## Assignment
Report each line from the entries in which "Ruski" can be found.

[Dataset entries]
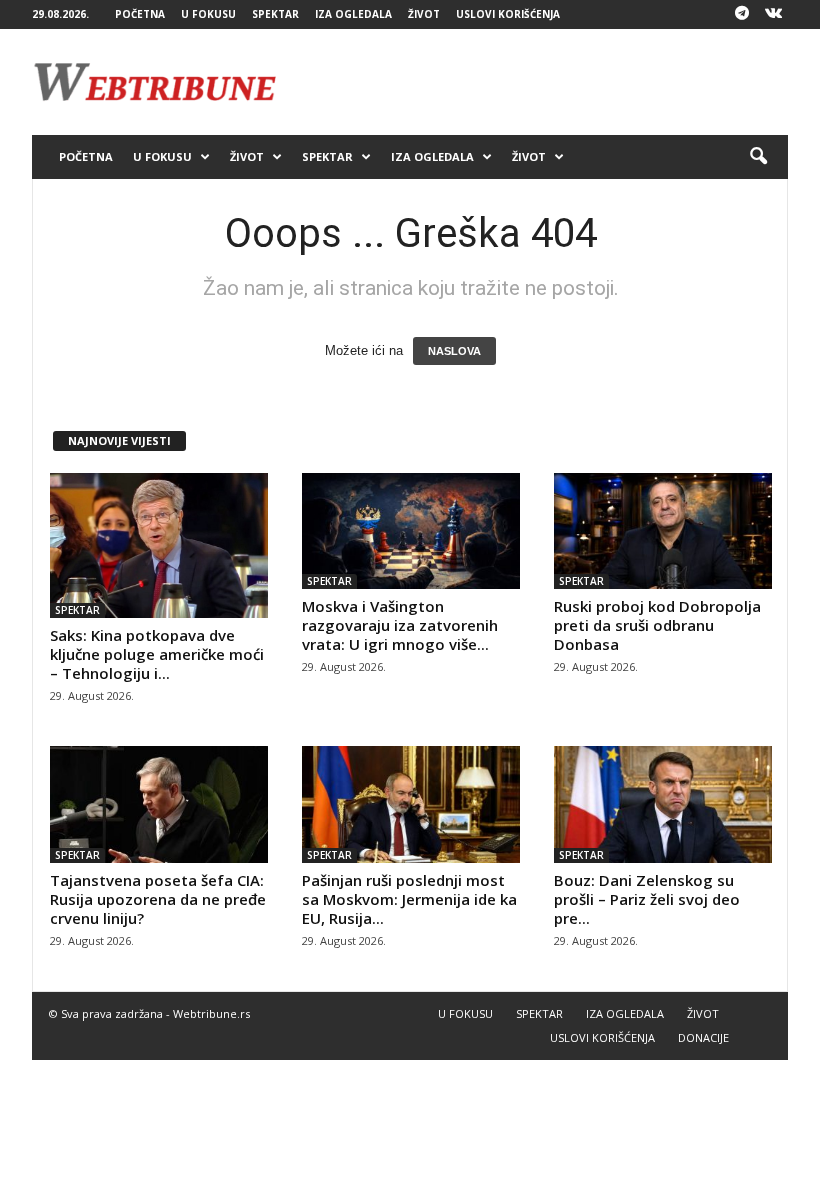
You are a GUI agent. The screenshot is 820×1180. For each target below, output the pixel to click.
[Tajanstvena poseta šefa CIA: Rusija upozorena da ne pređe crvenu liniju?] (159, 804)
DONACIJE (703, 1037)
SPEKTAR (275, 14)
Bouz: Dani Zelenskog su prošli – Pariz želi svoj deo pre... (647, 899)
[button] (758, 157)
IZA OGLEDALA (353, 14)
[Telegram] (742, 14)
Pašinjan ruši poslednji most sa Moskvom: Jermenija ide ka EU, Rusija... (409, 899)
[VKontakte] (773, 14)
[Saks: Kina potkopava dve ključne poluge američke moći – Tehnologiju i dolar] (159, 545)
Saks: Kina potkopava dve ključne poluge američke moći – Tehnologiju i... (157, 654)
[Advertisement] (534, 82)
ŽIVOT (424, 14)
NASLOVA (454, 351)
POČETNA (140, 14)
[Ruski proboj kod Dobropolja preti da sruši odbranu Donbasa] (663, 531)
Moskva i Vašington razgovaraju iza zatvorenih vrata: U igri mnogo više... (400, 625)
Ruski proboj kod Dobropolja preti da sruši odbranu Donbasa (657, 625)
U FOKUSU (208, 14)
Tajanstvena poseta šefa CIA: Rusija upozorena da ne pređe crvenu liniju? (158, 899)
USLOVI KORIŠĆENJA (508, 14)
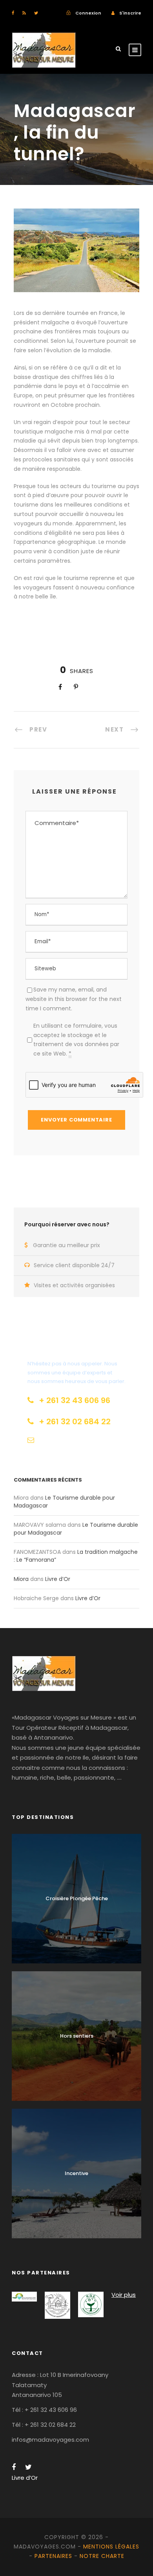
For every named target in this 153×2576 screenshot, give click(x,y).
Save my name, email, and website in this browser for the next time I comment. (74, 999)
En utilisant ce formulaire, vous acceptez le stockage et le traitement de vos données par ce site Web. (76, 1039)
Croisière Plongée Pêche (77, 1898)
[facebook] (13, 13)
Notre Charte (102, 2556)
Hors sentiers (76, 2036)
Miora (21, 1579)
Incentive (76, 2173)
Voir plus (123, 2295)
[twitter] (36, 13)
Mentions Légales (111, 2546)
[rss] (24, 13)
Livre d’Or (57, 1579)
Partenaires (53, 2556)
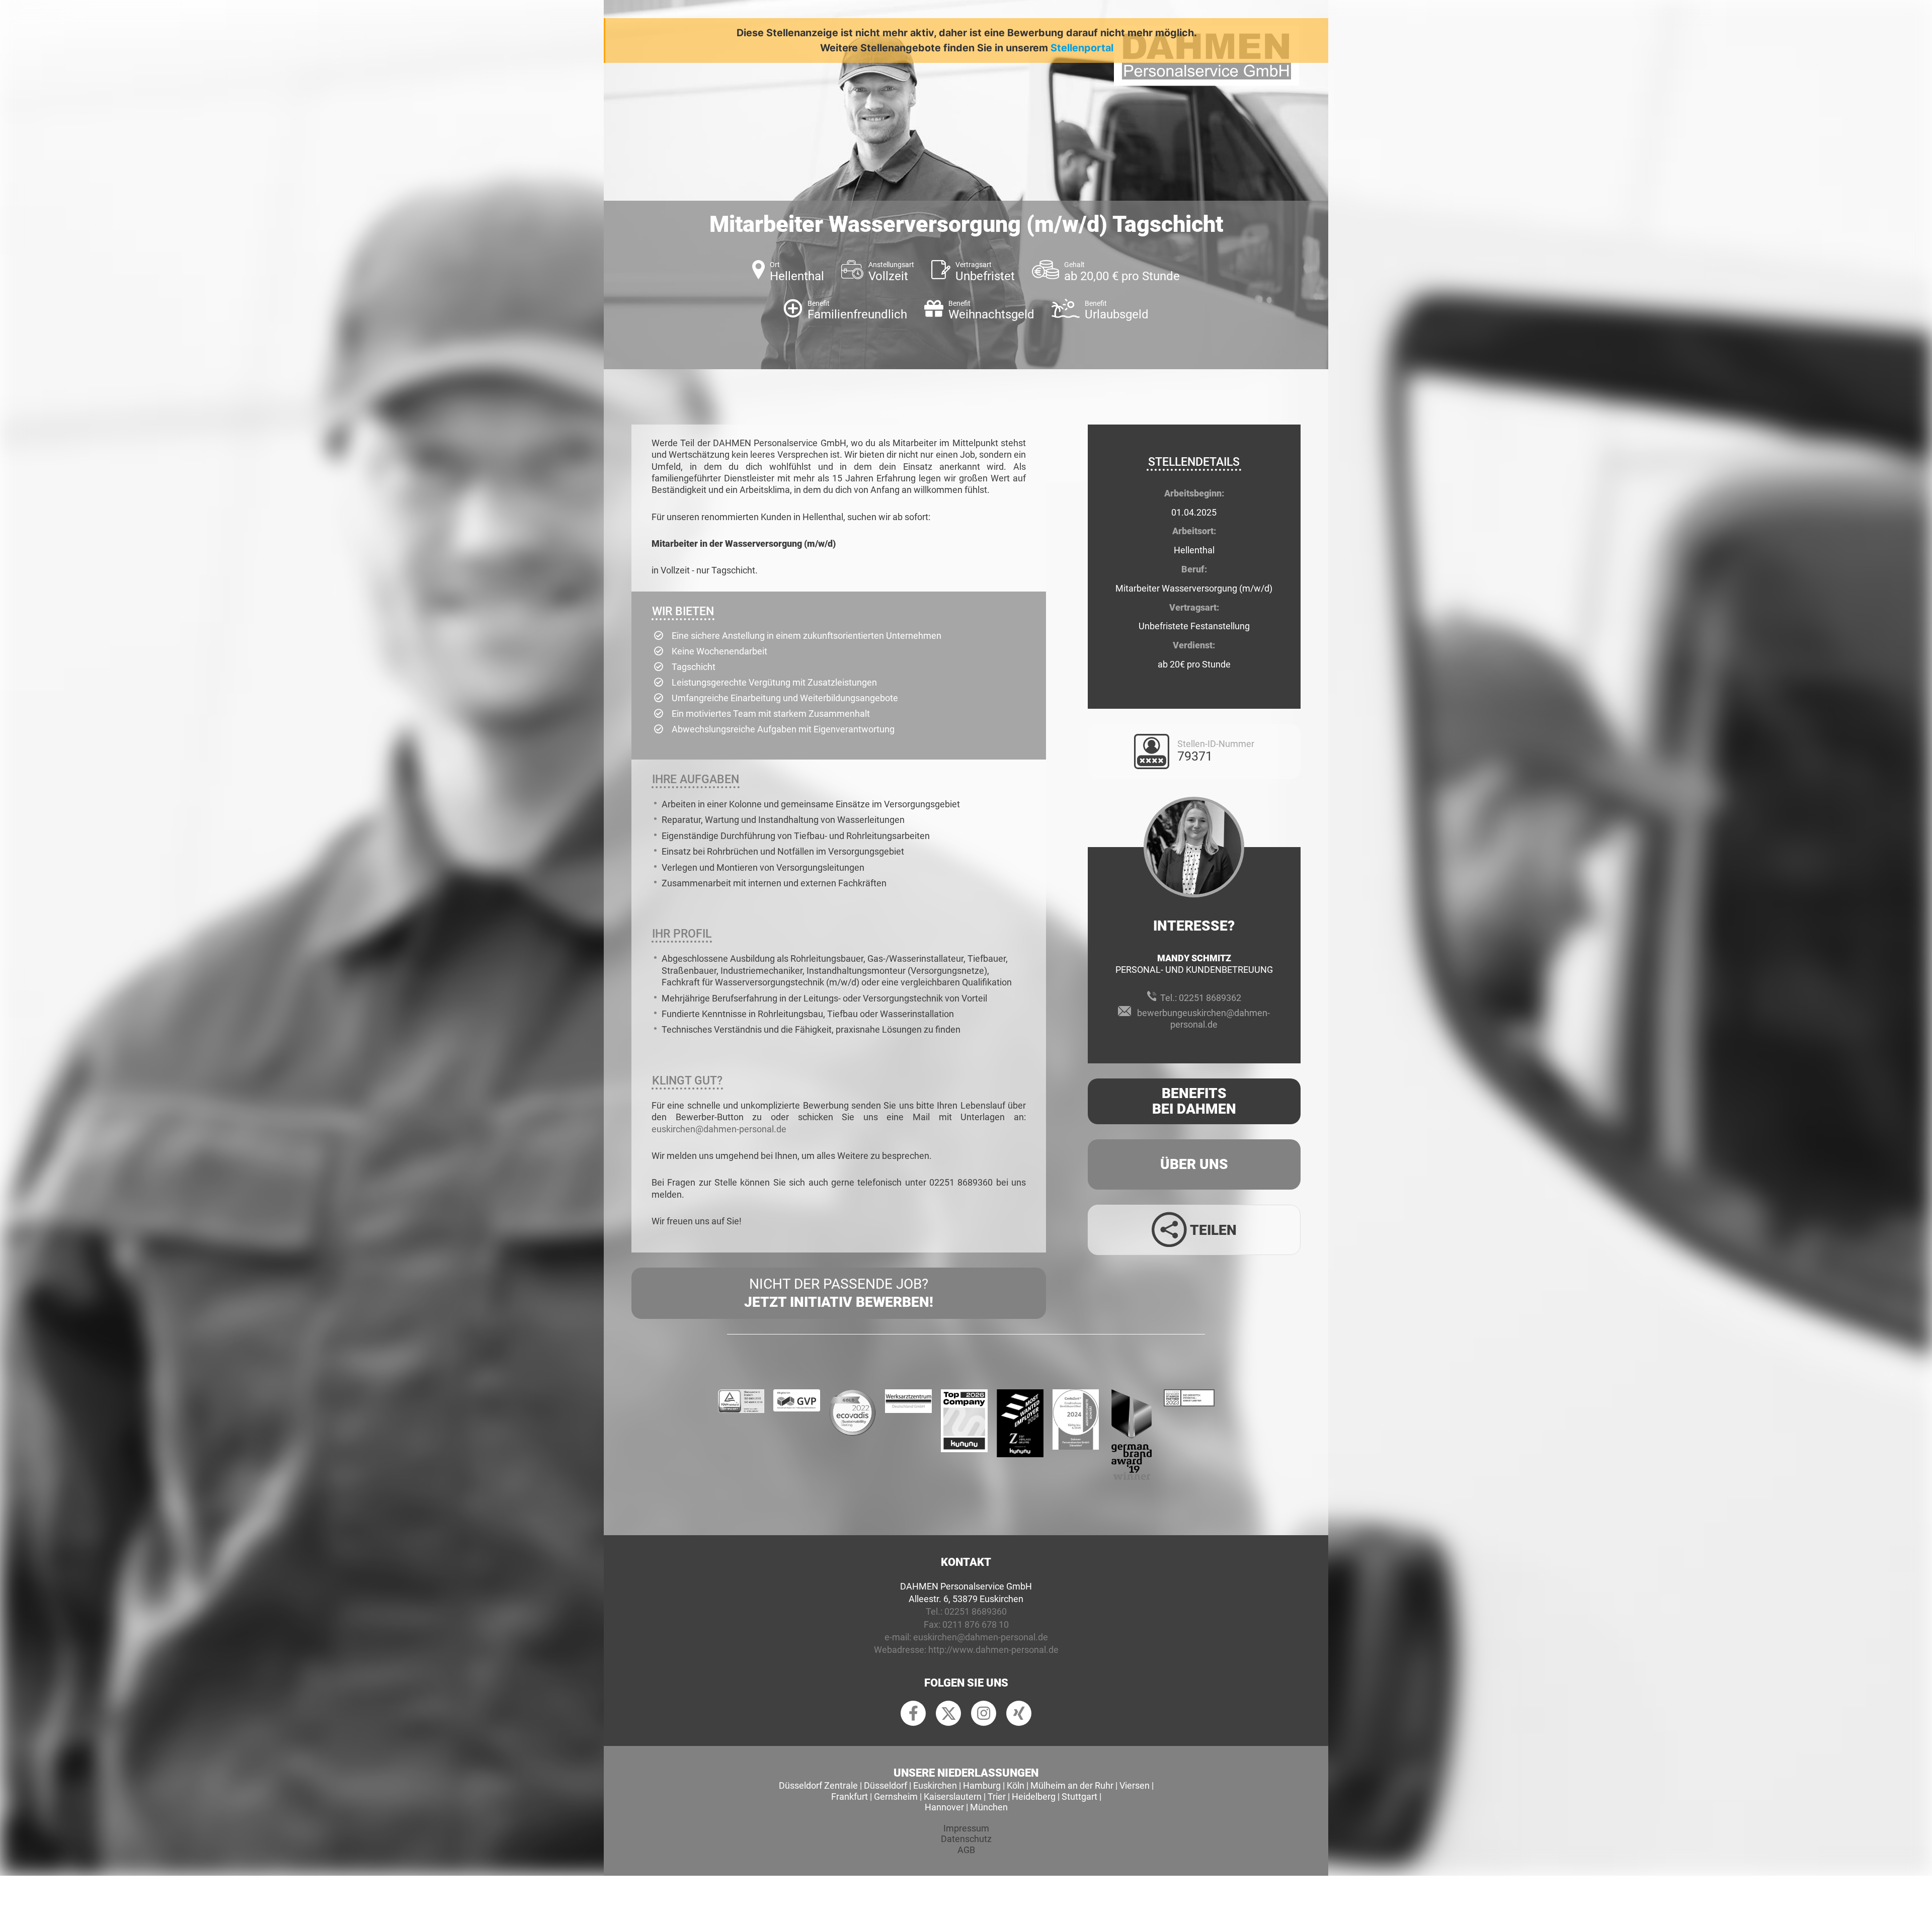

## Response area
[Ruski proboj kod Dobropolja preti da sruši odbranu Donbasa] (663, 531)
Ruski proboj kod Dobropolja preti da sruši odbranu Donbasa (657, 625)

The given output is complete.